A jury began hearing evidence last Nov. 15 in what was supposed to be about a three-week trial. But it quickly bogged down in evidence issues that had to be argued without the jury present meaning they went days without hearing any testimony.

By the time Justice Bill Hopkins declared a mistrial in early January, the jury — now down to the minimum 10 people allowed — had heard evidence for less than five of the more than 30 days the court had been sitting.

Defence lawyer Chris Archer sought and was given approval to move the trial to Calgary to get an earlier date for his client who has been in custody since he turned himself into police in nine days after the stabbing. No dates were available in Red Deer this year to accommodate the length of trial needed.

A new trial has not yet been set. Archer will be appearing in a Calgary courtroom on behalf of his client on Friday.

On Monday, Red Deer Court of Queen’s Bench Justice Marilyn Slawinsky agreed to Archer’s request that Sawyer remain in Red Deer, where he has his support network, until he is needed in court in Calgary.

Archer has already made an application to have the case dropped against his client on the grounds it did not get to trial in a reasonable amount of time.

Under a 2016 Supreme Court of Canada decision, a deadline of 18 months has been set for a case to go from charge to trial in most provincial court cases and 30 months in higher courts.
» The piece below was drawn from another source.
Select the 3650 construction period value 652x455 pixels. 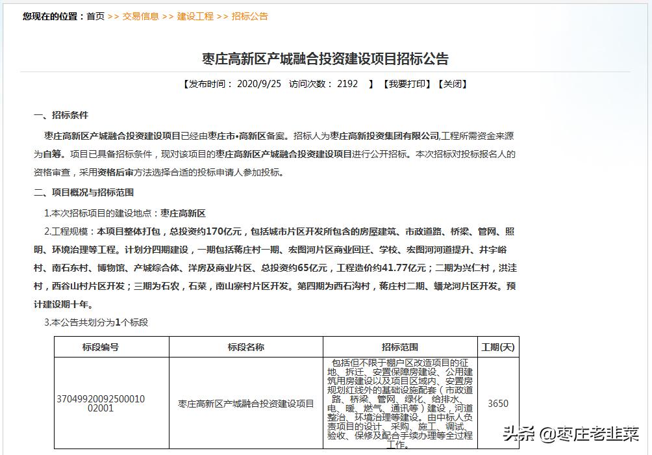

In what is known as the Jordan decision, the country’s top court calls for dismissal of cases that have been subject to unreasonable delays.

A number of cases — some of them involving high-profile serious crimes — have been dismissed and accused allowed to go free after judges ruled they took too long to get to trial.

Archer will argue his Jordan application before a Calgary judge on May 1-2. In making a Jordan decision, judges review why a case took as long as it did to reach trial and how much of that delay should be attributed to the prosecution and how much to the defence.